• WHAT YOU SHOULD DO:
Pull out every line of the entries below that contains the word "which". Treat uppercase and lowercase as different.

** BEGIN **

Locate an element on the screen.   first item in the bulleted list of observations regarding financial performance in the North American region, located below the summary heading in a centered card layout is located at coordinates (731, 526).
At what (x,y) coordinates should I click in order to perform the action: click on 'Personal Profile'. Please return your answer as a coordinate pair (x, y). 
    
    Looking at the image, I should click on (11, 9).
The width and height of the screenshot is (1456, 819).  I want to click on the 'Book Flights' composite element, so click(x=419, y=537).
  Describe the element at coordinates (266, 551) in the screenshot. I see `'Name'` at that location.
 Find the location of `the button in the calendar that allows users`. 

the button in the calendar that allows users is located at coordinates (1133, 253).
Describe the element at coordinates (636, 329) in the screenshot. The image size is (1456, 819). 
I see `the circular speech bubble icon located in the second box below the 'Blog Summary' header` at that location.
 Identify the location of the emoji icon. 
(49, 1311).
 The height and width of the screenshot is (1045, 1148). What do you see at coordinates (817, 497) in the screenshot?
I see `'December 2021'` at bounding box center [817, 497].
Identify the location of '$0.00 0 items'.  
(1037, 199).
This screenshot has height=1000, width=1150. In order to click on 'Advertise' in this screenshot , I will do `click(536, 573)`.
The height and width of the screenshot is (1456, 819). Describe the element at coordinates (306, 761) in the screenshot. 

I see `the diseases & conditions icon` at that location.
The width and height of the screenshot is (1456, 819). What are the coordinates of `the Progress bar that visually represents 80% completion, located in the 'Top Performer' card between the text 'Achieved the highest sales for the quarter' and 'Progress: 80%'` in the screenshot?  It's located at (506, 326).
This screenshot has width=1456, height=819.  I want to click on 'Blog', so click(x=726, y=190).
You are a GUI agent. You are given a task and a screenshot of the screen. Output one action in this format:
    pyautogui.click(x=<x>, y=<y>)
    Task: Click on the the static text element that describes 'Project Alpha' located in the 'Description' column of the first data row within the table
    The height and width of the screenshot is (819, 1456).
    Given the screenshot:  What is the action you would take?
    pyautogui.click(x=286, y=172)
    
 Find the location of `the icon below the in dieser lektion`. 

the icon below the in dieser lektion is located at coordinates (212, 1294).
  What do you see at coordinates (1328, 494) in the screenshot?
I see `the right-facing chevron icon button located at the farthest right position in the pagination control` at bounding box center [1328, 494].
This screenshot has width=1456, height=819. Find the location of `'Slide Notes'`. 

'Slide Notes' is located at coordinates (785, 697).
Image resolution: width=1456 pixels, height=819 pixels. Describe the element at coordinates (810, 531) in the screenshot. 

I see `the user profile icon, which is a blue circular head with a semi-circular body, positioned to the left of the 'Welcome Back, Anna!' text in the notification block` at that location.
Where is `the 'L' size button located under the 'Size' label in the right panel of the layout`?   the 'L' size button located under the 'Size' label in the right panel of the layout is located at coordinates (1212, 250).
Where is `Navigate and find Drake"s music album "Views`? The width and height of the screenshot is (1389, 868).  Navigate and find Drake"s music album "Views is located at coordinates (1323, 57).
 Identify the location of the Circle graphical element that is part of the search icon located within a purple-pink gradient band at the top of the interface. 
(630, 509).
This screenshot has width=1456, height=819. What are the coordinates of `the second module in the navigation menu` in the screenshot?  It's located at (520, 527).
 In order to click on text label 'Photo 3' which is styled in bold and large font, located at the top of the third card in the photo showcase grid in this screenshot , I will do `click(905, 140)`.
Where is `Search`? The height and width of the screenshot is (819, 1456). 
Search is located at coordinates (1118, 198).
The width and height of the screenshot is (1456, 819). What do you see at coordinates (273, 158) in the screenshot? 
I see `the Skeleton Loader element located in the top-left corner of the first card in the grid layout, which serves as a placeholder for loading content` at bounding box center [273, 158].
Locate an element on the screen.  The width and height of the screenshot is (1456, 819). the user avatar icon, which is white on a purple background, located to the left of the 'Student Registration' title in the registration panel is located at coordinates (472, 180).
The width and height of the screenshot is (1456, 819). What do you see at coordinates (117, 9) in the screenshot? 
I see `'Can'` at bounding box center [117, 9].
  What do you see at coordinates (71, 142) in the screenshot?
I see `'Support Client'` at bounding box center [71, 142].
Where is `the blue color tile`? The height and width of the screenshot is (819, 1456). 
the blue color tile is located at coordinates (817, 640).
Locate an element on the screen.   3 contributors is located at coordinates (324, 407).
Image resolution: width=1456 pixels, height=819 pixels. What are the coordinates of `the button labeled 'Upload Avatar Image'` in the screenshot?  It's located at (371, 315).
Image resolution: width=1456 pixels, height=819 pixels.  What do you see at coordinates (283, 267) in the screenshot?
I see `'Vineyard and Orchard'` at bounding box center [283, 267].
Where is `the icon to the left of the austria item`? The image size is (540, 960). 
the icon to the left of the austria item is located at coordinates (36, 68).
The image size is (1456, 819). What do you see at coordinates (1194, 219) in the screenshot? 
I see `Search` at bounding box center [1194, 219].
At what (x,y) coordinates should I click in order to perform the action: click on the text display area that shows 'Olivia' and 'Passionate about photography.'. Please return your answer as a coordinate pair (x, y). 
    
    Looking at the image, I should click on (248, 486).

** END **

• RESULT BELOW:
I see `the user profile icon, which is a blue circular head with a semi-circular body, positioned to the left of the 'Welcome Back, Anna!' text in the notification block` at that location.
 In order to click on text label 'Photo 3' which is styled in bold and large font, located at the top of the third card in the photo showcase grid in this screenshot , I will do `click(905, 140)`.
I see `the Skeleton Loader element located in the top-left corner of the first card in the grid layout, which serves as a placeholder for loading content` at bounding box center [273, 158].
Locate an element on the screen.  The width and height of the screenshot is (1456, 819). the user avatar icon, which is white on a purple background, located to the left of the 'Student Registration' title in the registration panel is located at coordinates (472, 180).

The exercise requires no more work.